The court disagreed with CHE, holding that it violated the indenture by non-randomly redeeming less than 100% of the bonds.  The court stated that CHE conflated the concept of notifying 100% of the holders of the purchase with actual redemption of the bonds as the term was used in the indenture.  Moreover, the court found that CHE conceded in the notice to redeeming less than 100% of the bonds, as it explicitly stated that tendered bonds “shall not be subject to redemption at par on the Redemption Date.”  The court added that redemption of the non-tendered bonds would only have been a 100% redemption if CHE had cancelled the tendered bonds, which it did not intend to do because it would have had nothing to gain by paying an extra 1% to purchase them.  Finally, the court noted that CHE could not claim that the bonds remained outstanding for the purposes of the total return swap, but did not exist for the purpose of determining whether 100% of the bonds were redeemed.
The court also considered whether the total return swap violated the indenture, which required all bonds “purchased or redeemed” to be immediately cancelled and not resold.  The court did not find it relevant that the bonds had been purchased through a tender offer, which is “simply an offer to purchase bonds at a specific price.”  Similarly, it was not important that CHE retained title under the total return swap and thus technically did not “sell” the bonds.  Rather, the court emphasized that once purchased, the bonds must “be destroyed by the trustee,” and that this language made executing the total return swap without violating the indenture impossible.

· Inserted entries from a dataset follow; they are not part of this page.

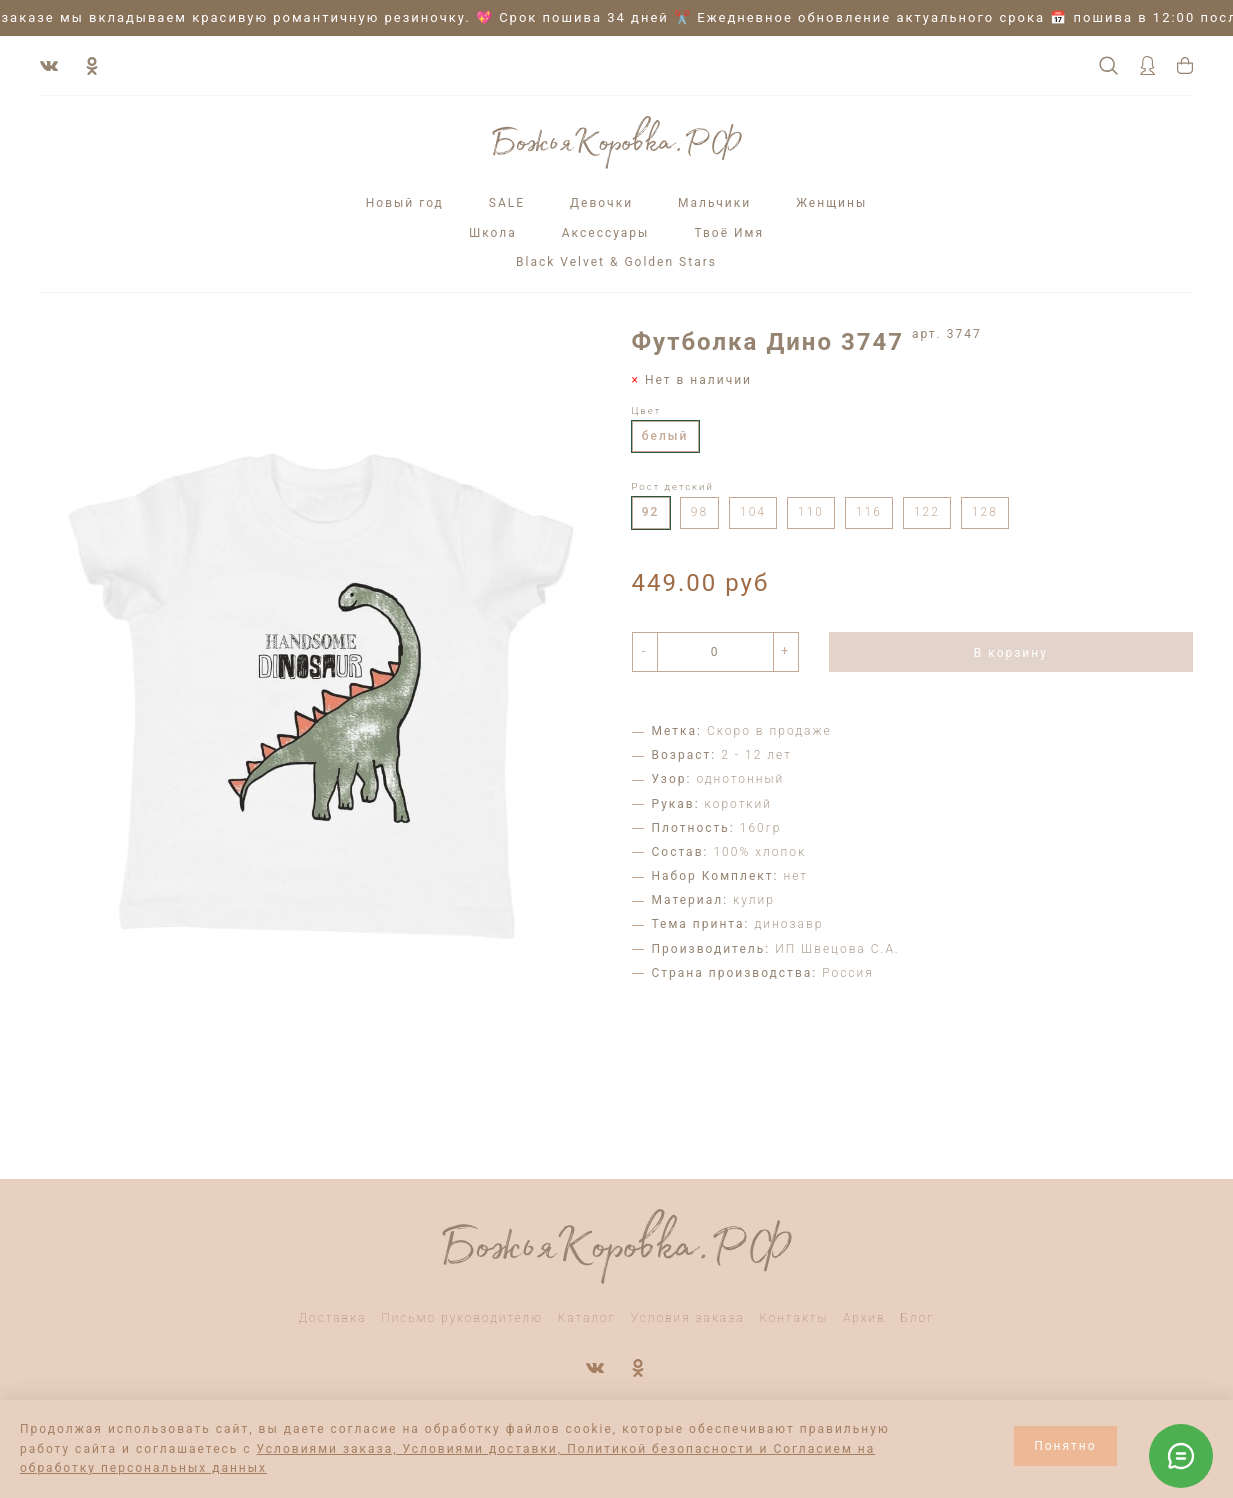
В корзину (1011, 653)
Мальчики (714, 203)
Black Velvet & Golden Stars (616, 262)
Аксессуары (606, 233)
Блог (918, 1318)
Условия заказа (688, 1318)
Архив (864, 1318)
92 (651, 512)
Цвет (647, 410)
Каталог (587, 1318)
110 (811, 512)
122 (927, 512)
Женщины (831, 203)
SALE (507, 203)
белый (665, 436)
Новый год (405, 203)
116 (869, 512)
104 (753, 512)
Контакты (793, 1318)
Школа (493, 233)
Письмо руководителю (462, 1318)
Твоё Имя (729, 233)
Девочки (601, 203)
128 (985, 512)
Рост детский (673, 486)
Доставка (333, 1318)
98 (699, 512)
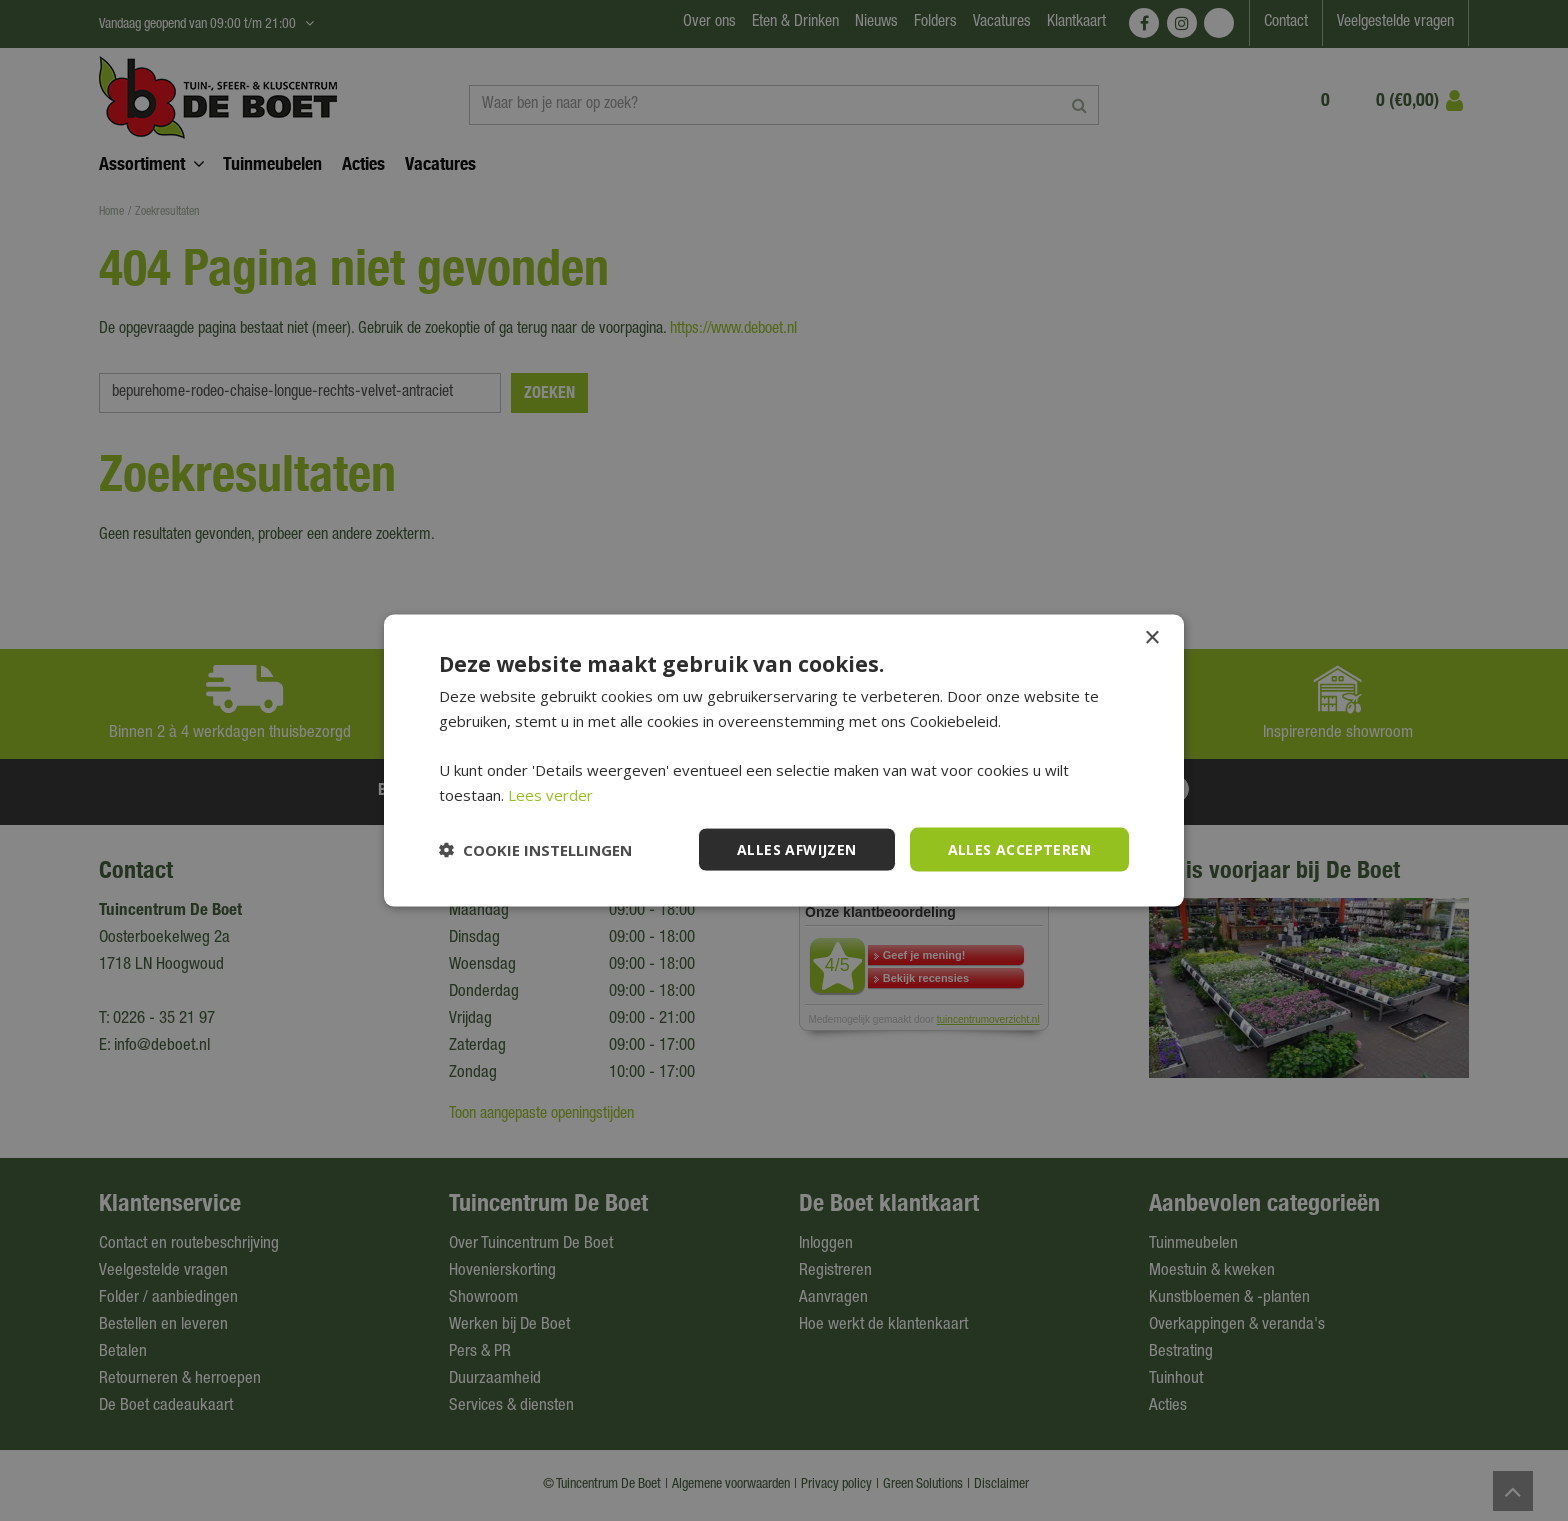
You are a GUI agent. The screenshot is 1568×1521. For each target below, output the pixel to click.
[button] (535, 850)
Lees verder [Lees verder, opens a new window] (550, 794)
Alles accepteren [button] (1019, 848)
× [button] (1151, 637)
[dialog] (784, 760)
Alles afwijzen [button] (797, 848)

Finally, the court examined CHE’s motives for entering into the transaction.  The court noted that the prior defeasance of the bonds made a tender offer valueless to CHE.  The market value of the bonds, however, had risen in the years since their issuance because interest rates had declined.  CHE thus entered into a tender offer that cost 1% more than redemption because it thought it could resell the tendered bonds at a price between the redemption value and the market value through the total return swap.  The court emphasized that this type of transaction should not be permissible because the market price of callable bonds accounts for the risk of redemption, and if investors understood that this type of transaction would be permitted, the bonds would not have traded in excess of their redemption price.  As such, the court held that the plaintiffs should be awarded damages commensurate with the harm suffered by selling their bonds below the market rate.  It did, however, strike the plaintiffs’ demand for punitive damages, finding them inappropriate in a case involving sophisticated financial professionals and a disagreement about complex issues.
As the Emmet case illustrates, questions related to an indenture can arise both because of terms that are precisely defined (for example, “redemption” in this case) in a way that differs from their plain meaning and terms that that are undefined (such as “purchase”) and thus silent on whether certain types of transactions are contemplated by them.  The opinion offers a reminder that parties must not only analyze and understand the language of the indenture, but also think about the ways a court might interpret provisions that give rise to disagreement based on the nature and fairness of a particular transaction.